Kafele described the journey that led her to start Oasis. In her first job after law school, as a public defender in Miami, Kafele recalled, she was handed a large stack of juvenile cases on her first day in court and was told she had an hour to prepare before the trials started. “I will never forget the feeling of feeling completely unprepared, and that I was going to let my clients down,” she said.
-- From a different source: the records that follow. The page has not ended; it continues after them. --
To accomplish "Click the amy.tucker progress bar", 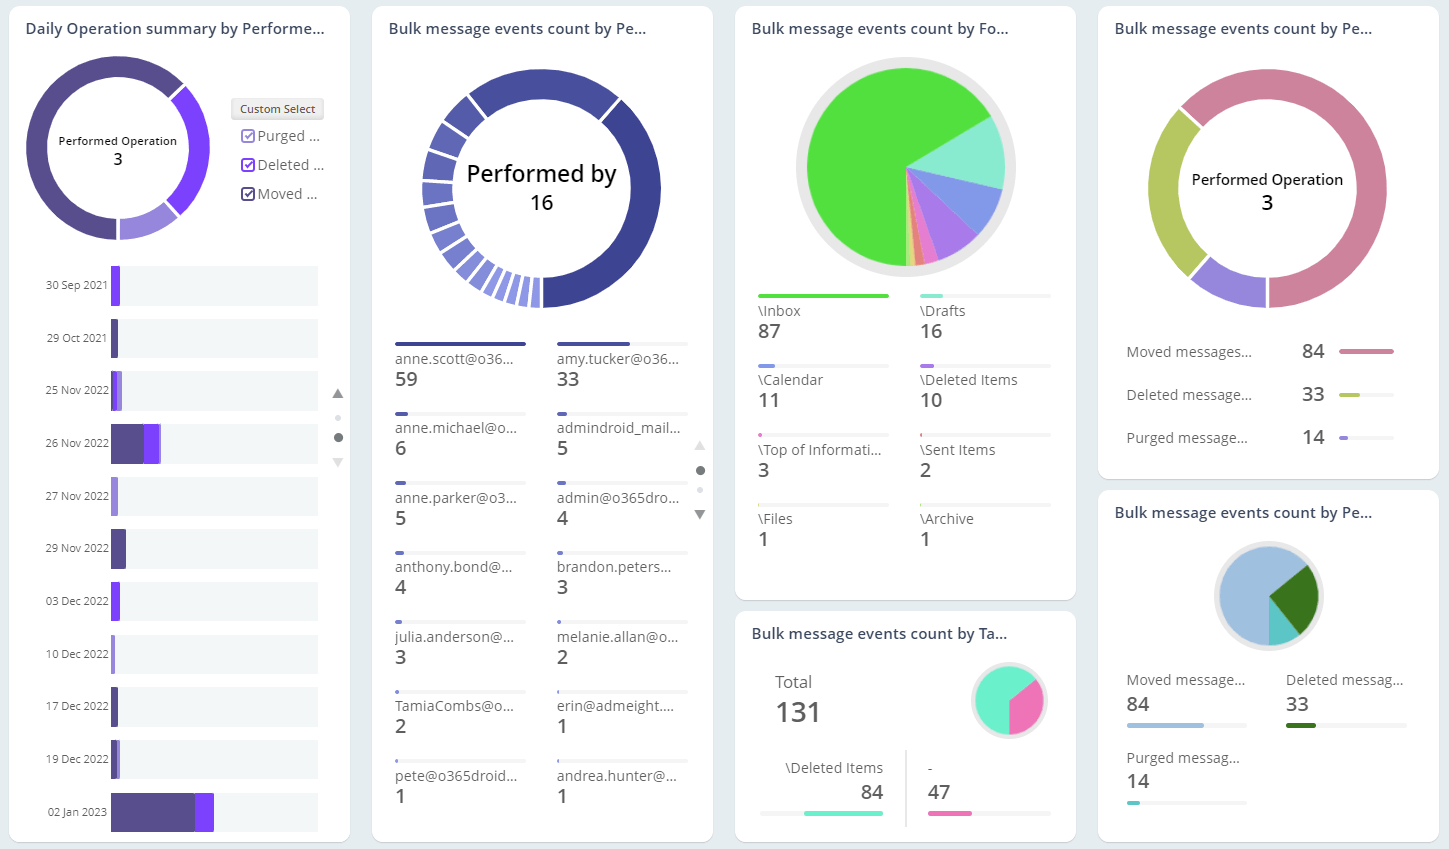I will tap(621, 344).
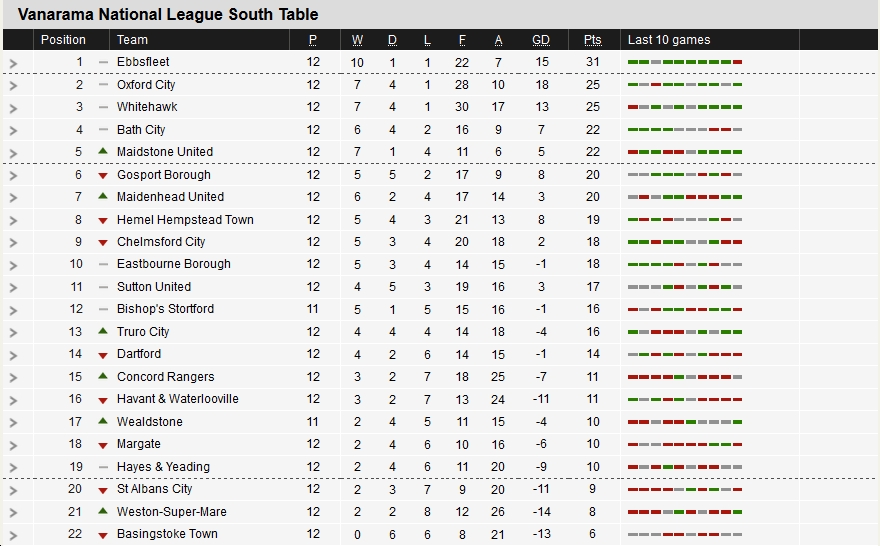880x546 pixels.
Task: Click St Albans City's red down arrow
Action: pos(103,490)
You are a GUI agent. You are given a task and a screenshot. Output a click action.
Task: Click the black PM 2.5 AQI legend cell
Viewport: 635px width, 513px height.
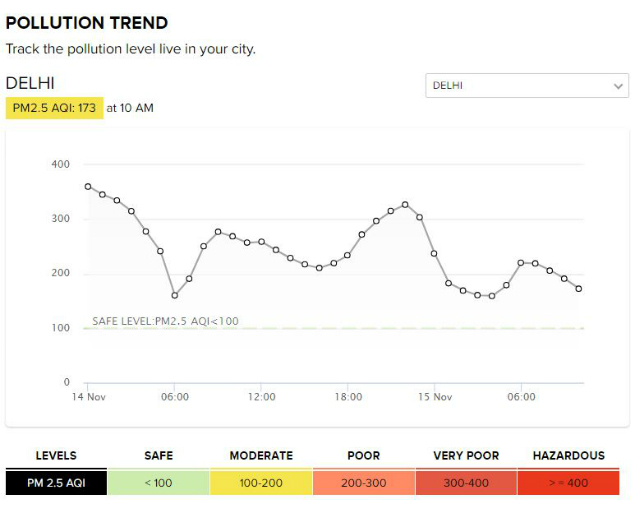click(x=56, y=483)
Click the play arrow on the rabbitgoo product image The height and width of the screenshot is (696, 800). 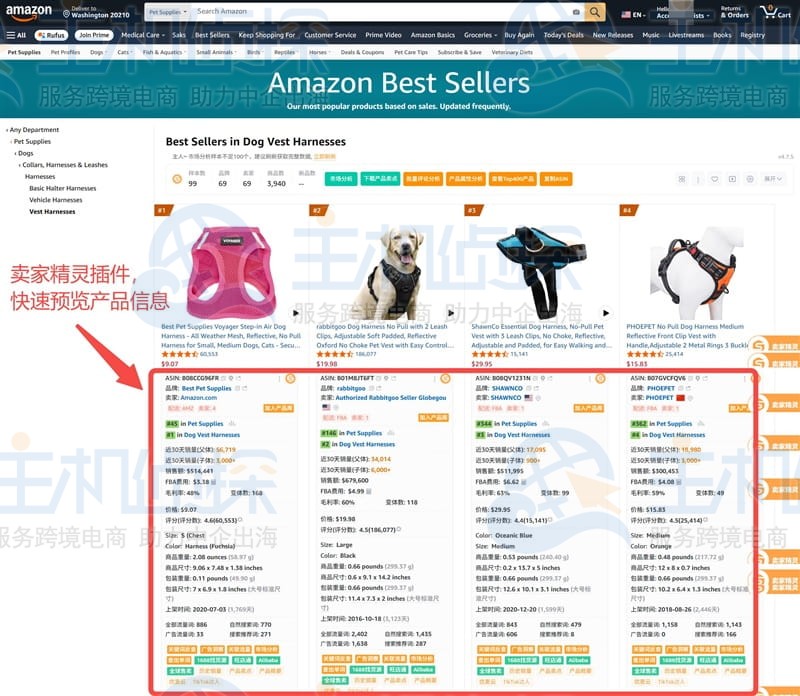[451, 313]
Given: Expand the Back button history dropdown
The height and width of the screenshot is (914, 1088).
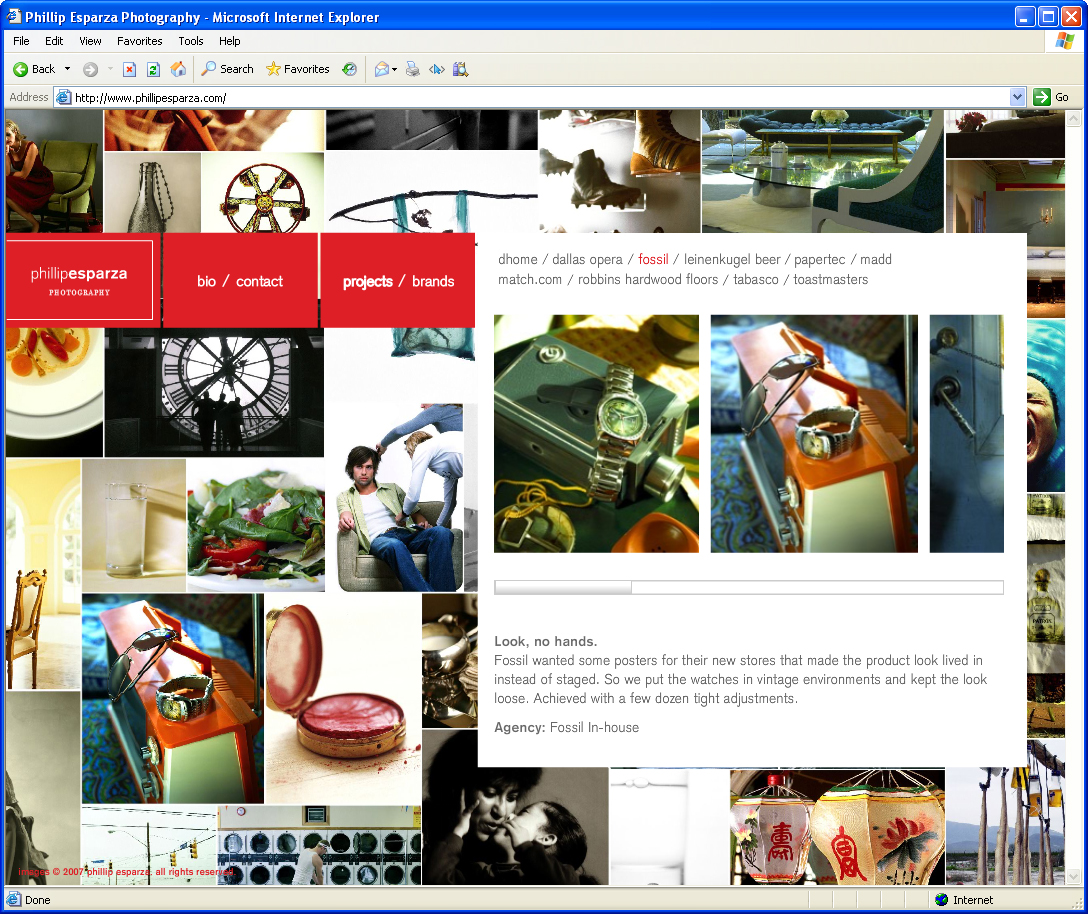Looking at the screenshot, I should point(68,69).
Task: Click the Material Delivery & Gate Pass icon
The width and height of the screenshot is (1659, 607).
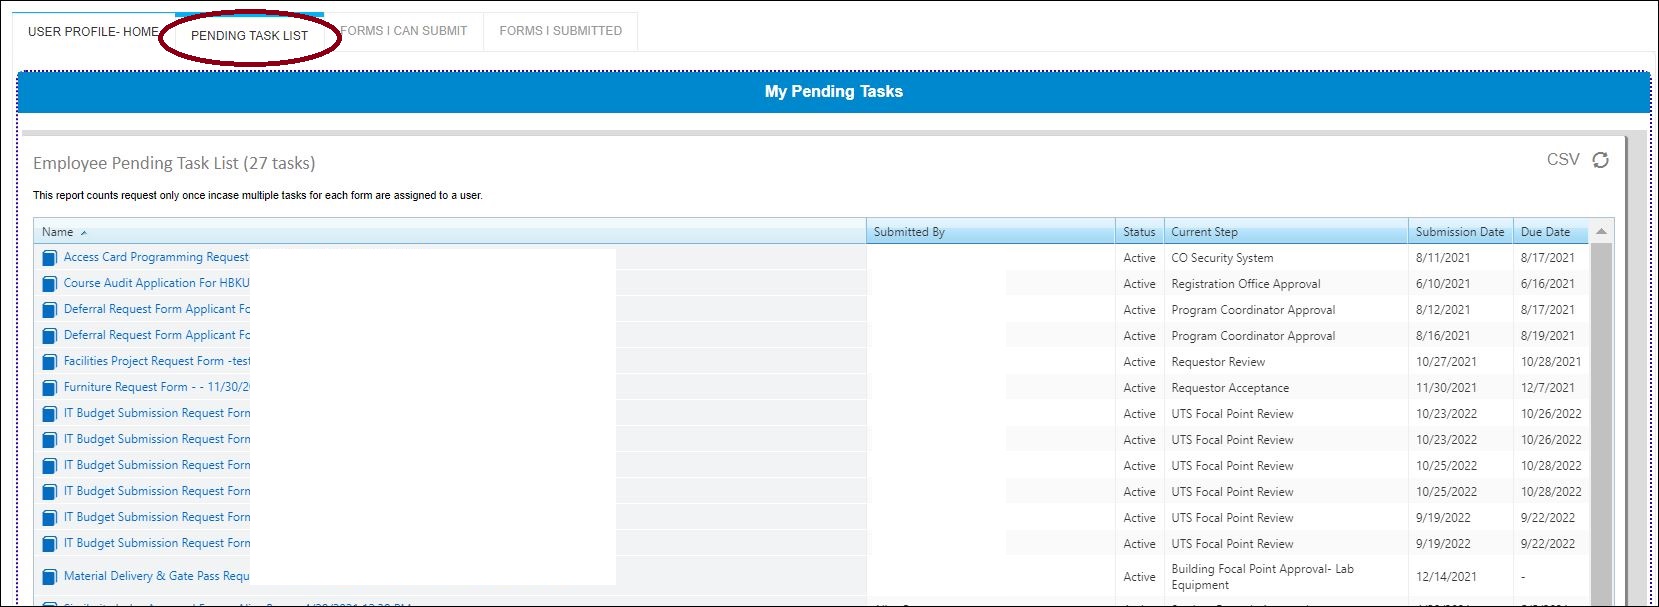Action: pos(50,577)
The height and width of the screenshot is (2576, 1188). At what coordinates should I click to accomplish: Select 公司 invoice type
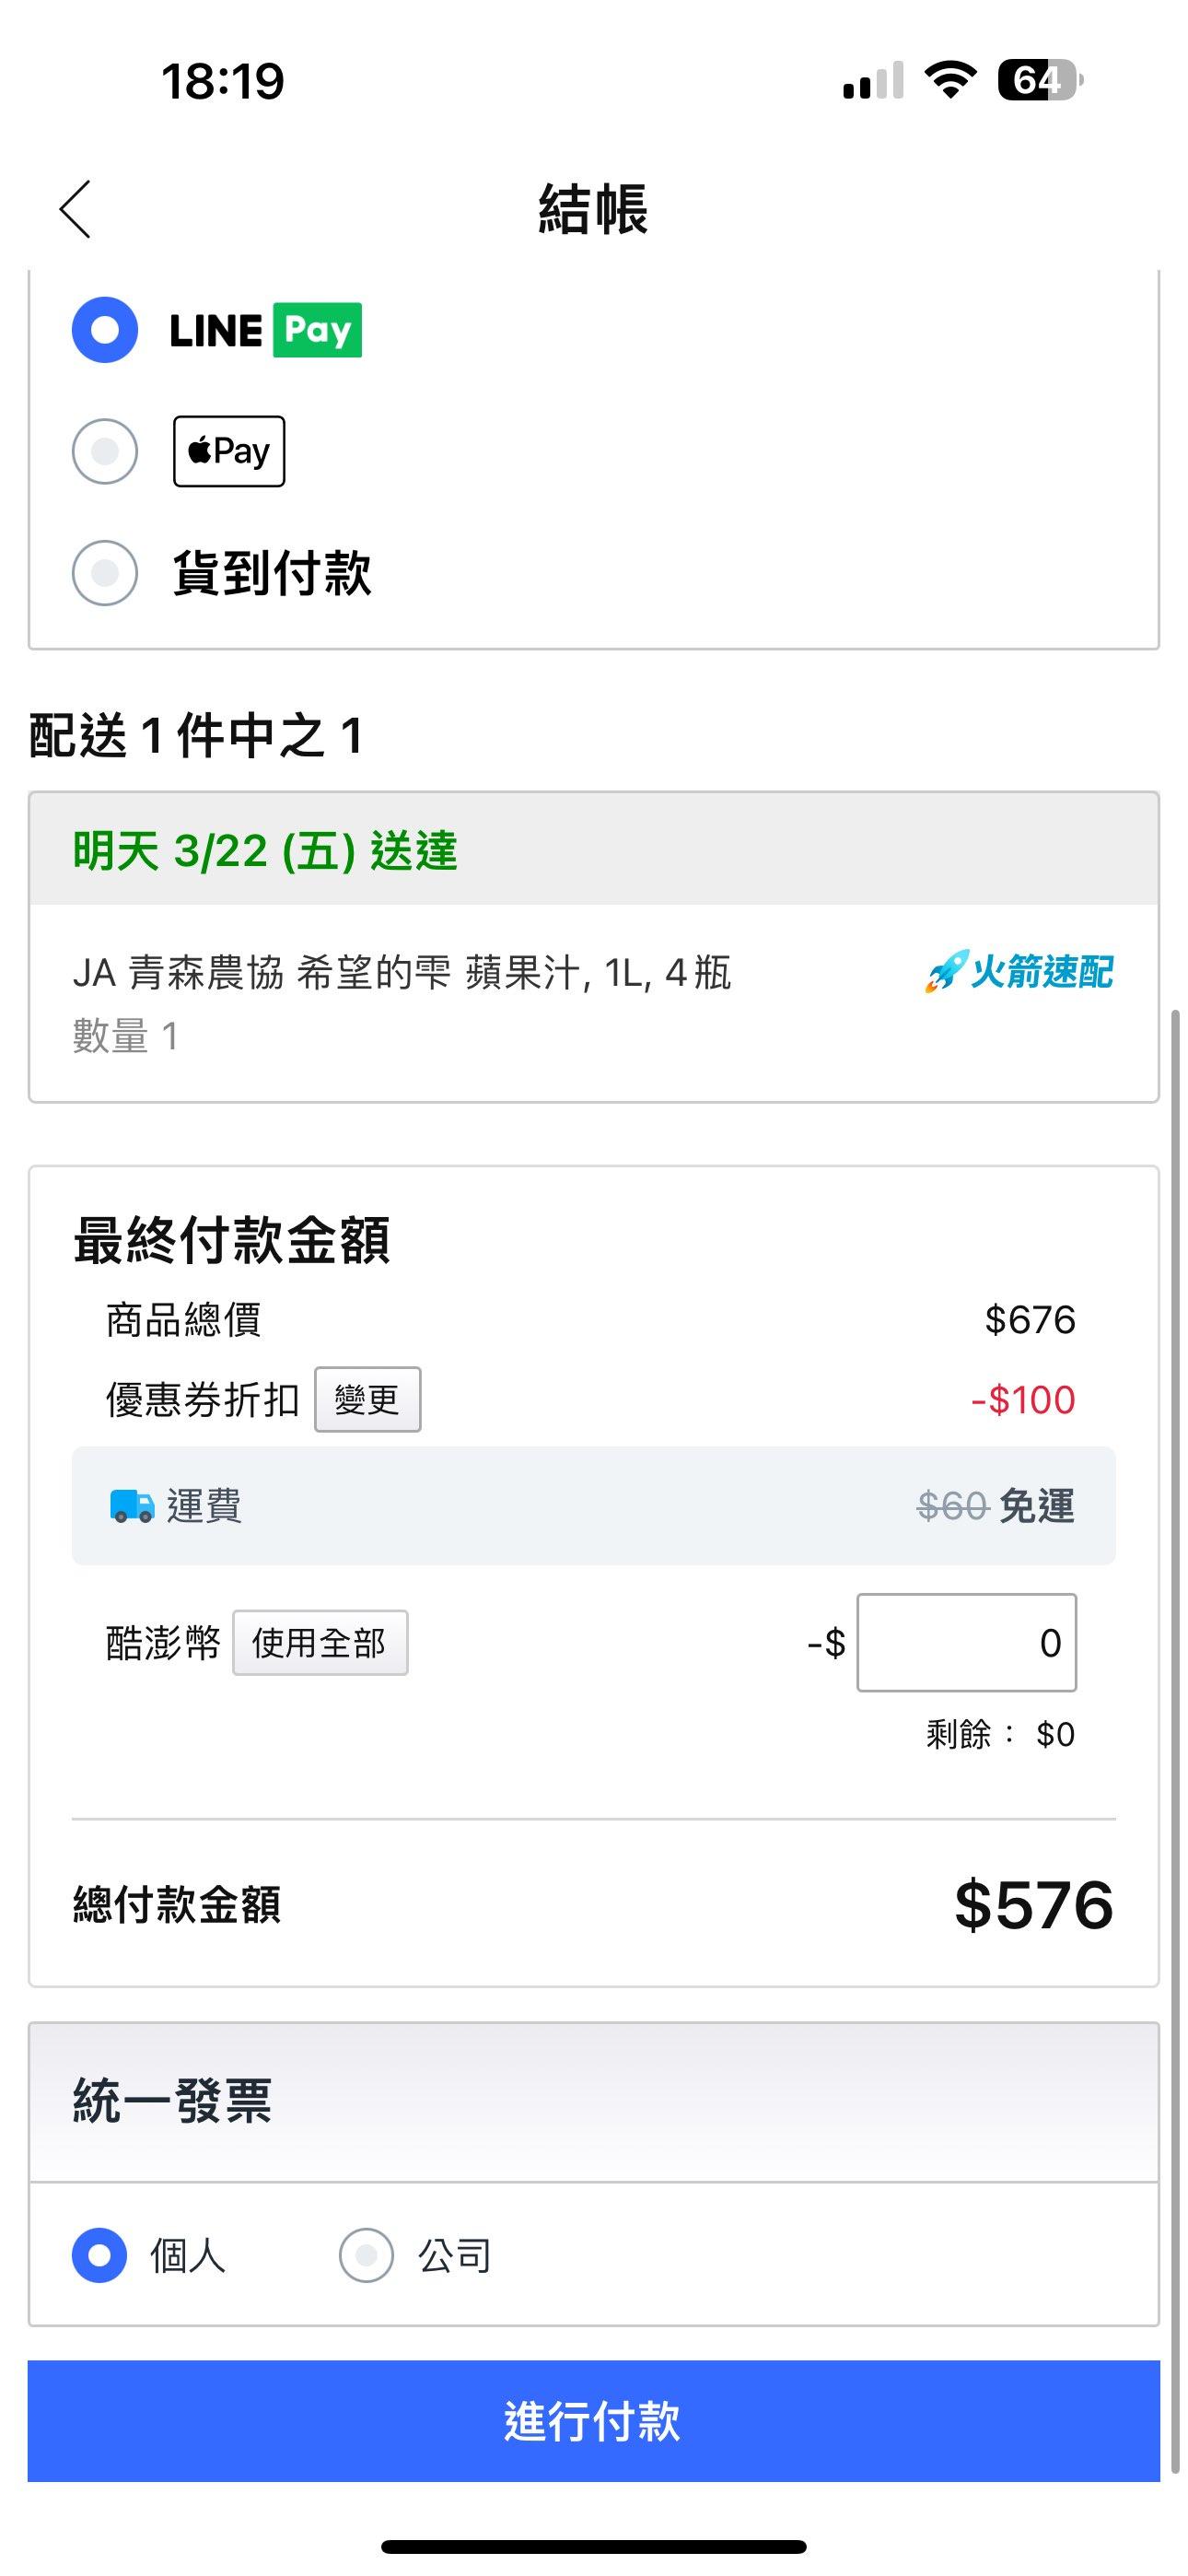click(366, 2255)
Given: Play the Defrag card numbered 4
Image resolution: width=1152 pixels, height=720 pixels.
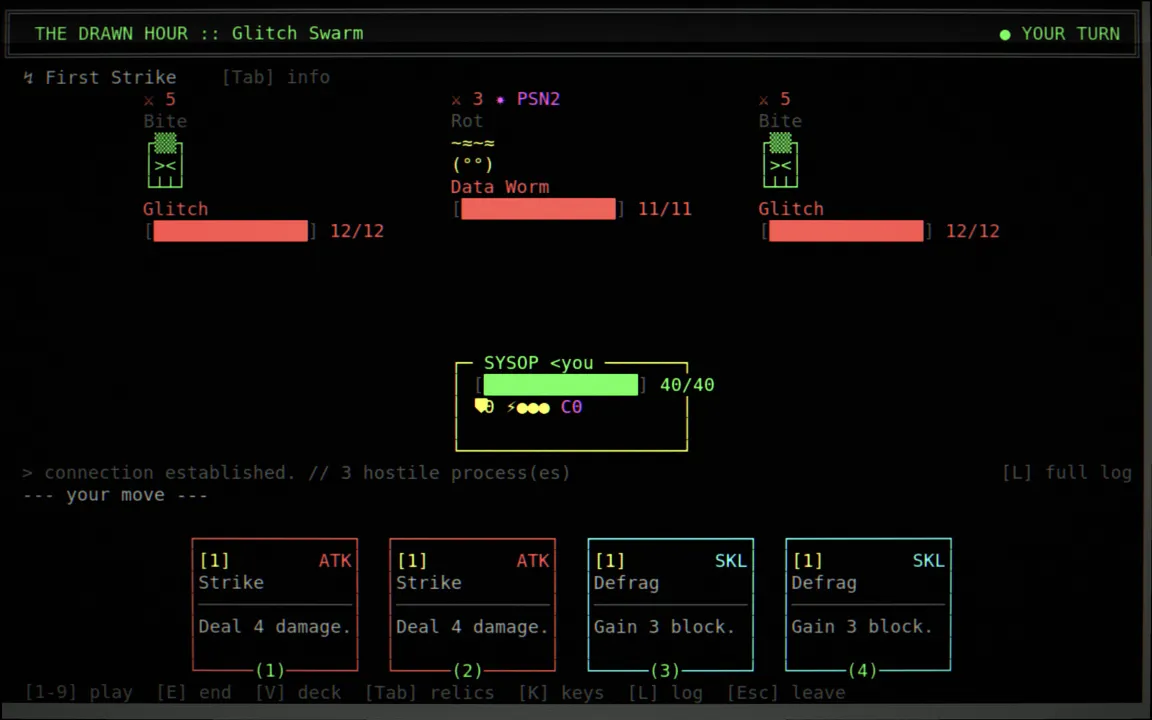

At the time, she explained, there was no discussion of the vicarious trauma that she and her colleagues experienced while interacting with traumatized clients: “I didn’t have the language or understanding to articulate what was happening to me emotionally, and even if I had, I would have been scared to talk about it because I didn’t want to seem weak or that I couldn’t handle the pressure.” In starting Oasis, she and her co-founders have sought to prevent workplace burnout by inviting employees to discuss vicarious trauma and its effects on themselves, their work, and their families.
Watch the video of the event:
Kafele credited NYU Law professors Anthony Amsterdam and Anthony Thompson, along with the Law School’s 1L Lawyering Program, for teaching her some foundational lessons: “How not to just zealously represent clients, but also to empower the clients and communities that I work with,” she explained. “How storytelling has a huge place in the work we do as lawyers, and [how] using our clients’ words, experiences, and getting to know who they are and where they come from is the first step in mounting a strong case.”
According to Kafele, inquiries from prospective clients have tripled since the November 2024 election. “It’s us lawyers who are helping to fight back against this administration's attacks on the law, our Constitution, and our shared values…. Let’s lean into the privilege we have as law students and lawyers to understand how to use the law to protect the people, communities, and ideas that we care deeply about,” she said. “This is truly the moment we can make a difference, and I’m very grateful for everyone in this room who is doing just that.”